Excerpted records:
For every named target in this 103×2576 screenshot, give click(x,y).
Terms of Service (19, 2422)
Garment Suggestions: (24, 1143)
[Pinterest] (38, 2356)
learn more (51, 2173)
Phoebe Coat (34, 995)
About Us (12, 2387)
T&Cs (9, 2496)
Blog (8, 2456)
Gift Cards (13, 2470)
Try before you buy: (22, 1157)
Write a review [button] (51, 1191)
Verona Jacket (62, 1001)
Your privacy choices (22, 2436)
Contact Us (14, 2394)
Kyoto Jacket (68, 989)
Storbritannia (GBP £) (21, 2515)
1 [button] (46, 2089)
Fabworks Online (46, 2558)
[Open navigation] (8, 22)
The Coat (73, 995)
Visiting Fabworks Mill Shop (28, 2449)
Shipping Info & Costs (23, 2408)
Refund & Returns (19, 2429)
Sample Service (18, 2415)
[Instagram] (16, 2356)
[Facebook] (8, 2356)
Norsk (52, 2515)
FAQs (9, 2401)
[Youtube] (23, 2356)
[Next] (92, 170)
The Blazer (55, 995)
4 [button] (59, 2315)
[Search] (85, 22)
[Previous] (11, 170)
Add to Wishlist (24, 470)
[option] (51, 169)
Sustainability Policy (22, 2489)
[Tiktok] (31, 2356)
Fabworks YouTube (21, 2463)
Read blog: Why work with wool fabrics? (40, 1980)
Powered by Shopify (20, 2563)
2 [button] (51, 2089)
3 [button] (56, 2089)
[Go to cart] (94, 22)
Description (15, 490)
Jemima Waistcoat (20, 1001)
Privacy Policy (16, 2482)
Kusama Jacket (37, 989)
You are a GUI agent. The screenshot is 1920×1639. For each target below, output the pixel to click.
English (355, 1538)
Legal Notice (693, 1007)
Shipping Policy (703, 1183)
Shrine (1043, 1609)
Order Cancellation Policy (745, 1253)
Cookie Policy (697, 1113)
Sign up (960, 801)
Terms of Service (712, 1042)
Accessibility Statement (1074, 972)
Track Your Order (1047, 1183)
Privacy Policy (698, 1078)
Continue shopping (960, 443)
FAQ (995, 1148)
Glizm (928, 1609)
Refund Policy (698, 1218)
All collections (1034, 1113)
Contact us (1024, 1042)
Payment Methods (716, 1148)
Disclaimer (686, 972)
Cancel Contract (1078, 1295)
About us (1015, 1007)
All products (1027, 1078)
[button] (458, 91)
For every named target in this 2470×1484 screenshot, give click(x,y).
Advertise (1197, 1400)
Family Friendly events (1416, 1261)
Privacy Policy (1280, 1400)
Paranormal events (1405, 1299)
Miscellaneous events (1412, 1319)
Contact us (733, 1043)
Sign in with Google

What is expected: Please write out exactly the line containing "You are a GUI" and every line after it through the end of the records, nothing more.

Answer section:
You are a GUI agent. The screenshot is 1920×1639. For each target below, output the pixel to click.
English (355, 1538)
Legal Notice (693, 1007)
Shipping Policy (703, 1183)
Shrine (1043, 1609)
Order Cancellation Policy (745, 1253)
Cookie Policy (697, 1113)
Sign up (960, 801)
Terms of Service (712, 1042)
Accessibility Statement (1074, 972)
Track Your Order (1047, 1183)
Privacy Policy (698, 1078)
Continue shopping (960, 443)
FAQ (995, 1148)
Glizm (928, 1609)
Refund Policy (698, 1218)
All collections (1034, 1113)
Contact us (1024, 1042)
Payment Methods (716, 1148)
Disclaimer (686, 972)
Cancel Contract (1078, 1295)
About us (1015, 1007)
All products (1027, 1078)
[button] (458, 91)
For every named target in this 2470×1484 screenshot, give click(x,y).
Advertise (1197, 1400)
Family Friendly events (1416, 1261)
Privacy Policy (1280, 1400)
Paranormal events (1405, 1299)
Miscellaneous events (1412, 1319)
Contact us (733, 1043)
Sign in with Google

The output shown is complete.